Hans Maier, einer der führenden katholischen Intellektuellen Deutschlands, hat das Zweite Vatikanische Konzil (1962-1965) als „stimmungsgründenden Akkord“ in seinem Leben bezeichnet.
München (KNA) Hans Maier, einer der führenden katholischen Intellektuellen Deutschlands, hat das Zweite Vatikanische Konzil (1962-1965) als „stimmungsgründenden Akkord“ in seinem Leben bezeichnet. In einem Interview der „Süddeutschen Zeitung“ (Freitag) anlässlich seines 90. Geburtstags sagte der frühere bayerische Kultusminister, dies sei ein Ereignis in seinem Leben gewesen, das ihm Hoffnung gegeben habe.

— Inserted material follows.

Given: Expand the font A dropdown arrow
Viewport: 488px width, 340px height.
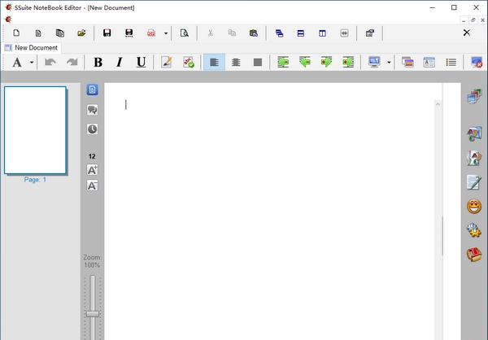Looking at the screenshot, I should tap(33, 63).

Maier: Weltreligonen nicht mehr
Über die Jahrzehnte hinweg habe er Lernprozesse durchlaufen, auch was den Bereich der Kirche betreffe, so Maier, der von 1976 bis 1988 Präsident des Zentralkomitees der deutschen Katholiken (ZdK) war. „Von der christlichen Ökumene hin zu einer Würdigung der Weltreligionen. Durch Reisen und Austausch hat sich mein Horizont erweitert: zur Ostkirche bis zum Fernen Osten.“
Anders als früher seien Weltreligionen heute nicht mehr „kontinental großteils voneinander abgeriegelt; jetzt siedeln die Religionen viel mehr an einem Ort nebeneinander, ja sogar ineinander, und so muss man ein anderes Maß an Verständnis entwickeln“, betonte der Politikwissenschaftler. Es gebe natürlich auch mehr Reibungen, an denen man arbeiten müsse.
Angesprochen auf das Thema Religionsfreiheit und seine Kritik an dem sogenannten Kruzifix-Urteil des Bundesverfassungsgerichts von 1995 betonte Maier: „Wir leben nicht mehr in einem Gottesstaat, zum Glück, aber auch nicht in einem religionsfeindlichen Staat.“ Die Erinnerung an den historischen Kontext unserer Kultur halte er für zumutbar, sie übe jedoch keinen Zwang aus. „Und die Erinnerung an das Kreuz hat ja auch eine ins Weltliche ausstrahlende Bedeutung: Wer sich mit dem Kreuz identifiziert, identifiziert sich mit den Bedrückten, Gefolterten, Heimgesuchten, Vertriebenen dieser Welt.“
„Ich sehe Deutschland nicht verloren an Autokratie und Diktatur“
Maier äußerte sich auch zu gesellschaftlichen und politischen Entwicklungen. „Es gibt Krisen, es gibt Radikalismen, auf der linken wie auf der rechten Seite, aber die demokratische Substanz ist inzwischen stark genug, um damit fertig zu werden.“ Das habe er in den vergangenen Jahrzehnten mehrfach erlebt. „Im Augenblick quälen wir uns mit der AfD, aber auch da habe ich den Eindruck, die demokratische Substanz ist inzwischen so groß, dass man auf Regeneration hoffen kann. Ich sehe Deutschland nicht verloren an Autokratie und Diktatur, auch wenn diese sich ja heute in der Welt beunruhigend ausbreitet.“
Maier vollendet am Freitag in München sein 90. Lebensjahr. Der gebürtige Freiburger Politikwissenschaftler lehrte als Professor an der Ludwig-Maximlians-Universität in München. Von 1970 bis 1986 war er bayerischer Kultusminister, von 1976 bis 1988 Präsident des Zentralkomitees der deutschen Katholiken (ZdK). Der verheiratete Vater von sechs Töchtern ist weiter als nebenamtlicher Kirchenmusiker, als Vortragsredner und Publizist aktiv und beteiligt sich bis in die Gegenwart an öffentlichen Debatten.